By Victoria Winckler
What image does the word ‘poverty’ conjure up? Someone sleeping rough? A disheveled mother and dirty kids? Or maybe a pensioner hunched over an electric fire trying to keep warm?
The reality is a bit different. About one in five of all households in Wales live in poverty, with about one in eight of households where people are working being poor, as are a third of single, childless women and a quarter of single men. Poverty can affect any one, at any time, and is undoubtedly in a street near you.
That said, some people are at much greater risk of being in poverty than others: disabled people, for example, or Bangladeshi and Pakistani people, are particularly likely to have low incomes not least because they are much less likely to work than other people.

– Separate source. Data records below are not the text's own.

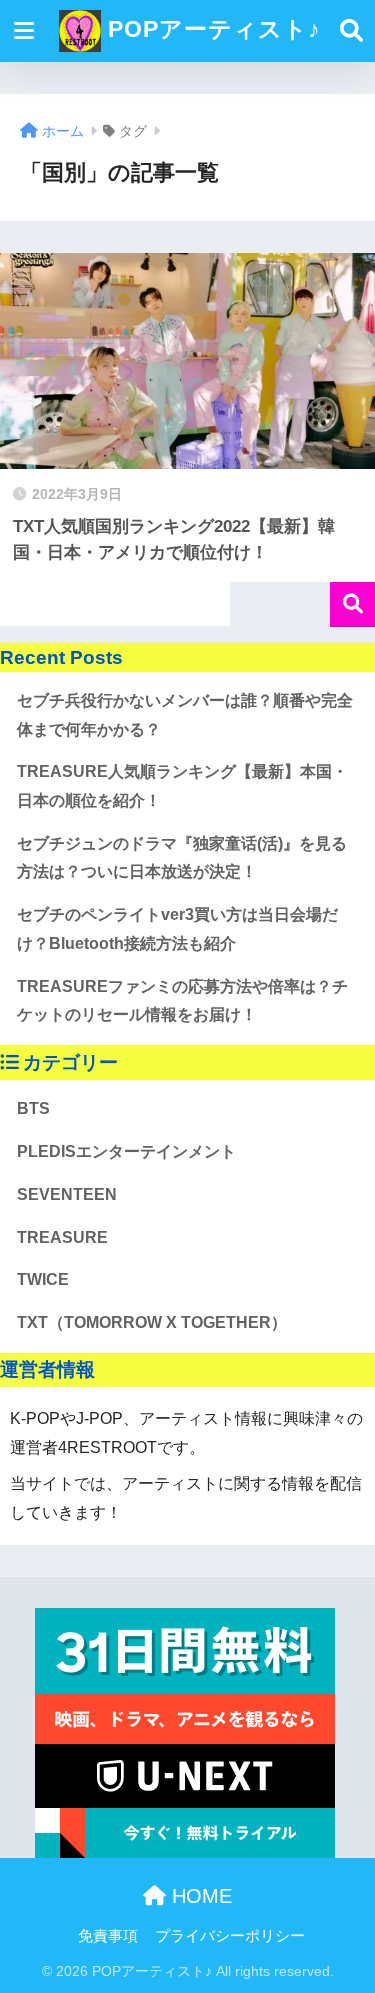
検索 (352, 604)
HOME (199, 1896)
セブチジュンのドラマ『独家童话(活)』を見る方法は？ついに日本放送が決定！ (182, 858)
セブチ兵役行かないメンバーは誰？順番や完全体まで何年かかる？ (185, 715)
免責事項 (108, 1936)
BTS (33, 1108)
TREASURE (62, 1237)
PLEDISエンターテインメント (126, 1151)
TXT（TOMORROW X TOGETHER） (152, 1322)
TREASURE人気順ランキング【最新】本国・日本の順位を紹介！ (182, 786)
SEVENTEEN (67, 1194)
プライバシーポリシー (230, 1936)
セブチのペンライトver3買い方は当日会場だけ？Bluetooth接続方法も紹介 (177, 929)
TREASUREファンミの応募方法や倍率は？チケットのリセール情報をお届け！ (182, 1001)
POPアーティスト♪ (211, 29)
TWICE (43, 1279)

Some people being very much better off than others is not an accident, random or a matter of luck. A new report by the Equality and Human Rights Commission and the Welsh Institute of Social and Economic Research and Data (WISERD) shows in great detail just how people’s income and wealth are shaped by who they are as well as what they do. Characteristics people can do nothing about – their gender, ethnicity or disability for example – play a big part in how well-off they are.
For example, people living in white households are found to have a median household income £71 a week higher than people in black households. Women workers typically earn 84p an hour less than men – a gap that soon mounts up over a week.
The report doesn’t make any recommendations, but it’s clear that with inequality on this scale the Welsh Assembly Government, local authorities and all the other bodies that provide public services need to sit up and take notice.